Answer these questions using the article on sports drinks:
(a) How many online advertisements did the authors of one paper examine?
(b) Who wrote the paper about how companies shaped the science of hydration?
(c) With what product, and in what decade, did the sports drink industry begin?

Excerpt to read
>>>>
The timing of this series, which was done in conjunction with the Centre for Evidence-Based Medicine in Oxford and the BBC’s investigative TV show Panorama, couldn’t be better, of course. We’re about to be barraged with ads for these products as the Olympics get under way in London later this week.
The papers, seven in all, are bad news for the multibillion-dollar sports-drink industry. The investigation found “a striking lack of evidence” that these products do anything to improve performance or recovery from athletic activities. The papers also offer a cautionary tale for consumers. For not only are sports drinks a waste of money, says this investigation, they can also be harmful to your health.
Little evidence for claims
In one of the papers, researchers reported that performance-enhancing claims about sports-related drinks (including protein shakes), supplements, footwear, clothing and devices (such as wristbands) are very rarely supported by any kind of scientific evidence. In fact, more than half of the 1,035 online advertisements the authors of the paper examined cited no sources — zilch — to back up their products’ performance-enhancing claims. Even when product manufacturers did provide references for their claims, 84 percent of those references were found to have a high risk of bias. Only three of the referenced studies (2.7 percent) were judged to have both a high-quality design and a low risk of bias.
“It is virtually impossible for the public to make informed choice about the benefits and harms of advertised sports products based on the available evidence,” the article’s authors concluded.
Another paper, written by BMJ investigations editor Deborah Cohen, offers a fascinating (and discouraging) look at how Big Food companies have enlisted the help of academic researchers, sports-medicine journals and professional sports organizations to create and market the science of hydration in a way that benefits their products’ sales.
Yes, the science of hydration.
“An investigation by the BMJ has found that companies have sponsored scientists, who have gone on to develop a whole area of science dedicated to hydration,” writes Cohen. “These same scientists advise influential sports medicine organizations, which have developed guidelines that have filtered down to everyday health advice.”
What those scientists have also done is “spread fear about the dangers of dehydration,” she writes.
[T]he sports drink industry needed to inculcate the idea that fluid intake was as critical for athletic performance as proper training. It became common for athletes to state that the reason why they ran poorly during a race was not because they had trained either too little or too much, but because they had dehydrated. This was a measure of the success of the industry in conditioning athletes to believe that what they drank during exercise was as important a determinant of their performance as their training.
Although research suggests that thirst is the most reliable indicator of dehydration for most people, including athletes, the sports drink industry, which began with Gatorade in the 1960s, came to realize they needed a different message, one that would sell more product. They had to persuade people that relying on thirst was not good enough to ward off the dangers of dehydration — and, even more to the point (or the industry’s bottom line), that relying on water wasn’t good enough, either.
<<<<
Entries from a data source
>>>>
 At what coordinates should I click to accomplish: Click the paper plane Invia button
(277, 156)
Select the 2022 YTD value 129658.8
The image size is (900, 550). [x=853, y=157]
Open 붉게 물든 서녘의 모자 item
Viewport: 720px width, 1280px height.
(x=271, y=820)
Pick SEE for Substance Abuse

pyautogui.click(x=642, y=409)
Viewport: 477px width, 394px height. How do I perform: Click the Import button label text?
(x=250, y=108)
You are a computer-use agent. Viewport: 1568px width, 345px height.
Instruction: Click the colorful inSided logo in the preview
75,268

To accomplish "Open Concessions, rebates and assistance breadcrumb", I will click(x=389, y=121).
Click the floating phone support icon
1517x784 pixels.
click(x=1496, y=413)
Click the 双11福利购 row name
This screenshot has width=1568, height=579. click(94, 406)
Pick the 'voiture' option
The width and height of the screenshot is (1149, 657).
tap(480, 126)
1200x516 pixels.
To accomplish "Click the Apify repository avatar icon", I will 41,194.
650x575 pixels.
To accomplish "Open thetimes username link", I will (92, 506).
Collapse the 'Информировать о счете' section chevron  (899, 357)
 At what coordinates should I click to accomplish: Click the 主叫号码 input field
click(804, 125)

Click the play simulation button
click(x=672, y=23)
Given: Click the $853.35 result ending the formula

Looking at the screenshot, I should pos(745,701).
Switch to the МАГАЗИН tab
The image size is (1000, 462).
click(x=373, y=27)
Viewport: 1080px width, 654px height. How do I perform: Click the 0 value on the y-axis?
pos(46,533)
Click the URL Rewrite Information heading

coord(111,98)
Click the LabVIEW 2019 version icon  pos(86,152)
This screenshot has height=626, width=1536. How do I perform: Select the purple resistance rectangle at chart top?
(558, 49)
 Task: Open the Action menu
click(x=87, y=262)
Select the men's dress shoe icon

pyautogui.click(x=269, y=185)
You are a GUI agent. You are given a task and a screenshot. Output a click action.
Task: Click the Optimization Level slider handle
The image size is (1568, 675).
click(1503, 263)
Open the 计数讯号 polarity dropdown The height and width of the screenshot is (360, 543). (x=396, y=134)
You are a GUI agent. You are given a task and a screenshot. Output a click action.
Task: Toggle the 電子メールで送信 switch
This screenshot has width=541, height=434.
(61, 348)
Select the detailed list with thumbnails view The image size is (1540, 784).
<<<<
Finished task
(a) 1,035
(b) Deborah Cohen, BMJ investigations editor
(c) Gatorade, in the 1960s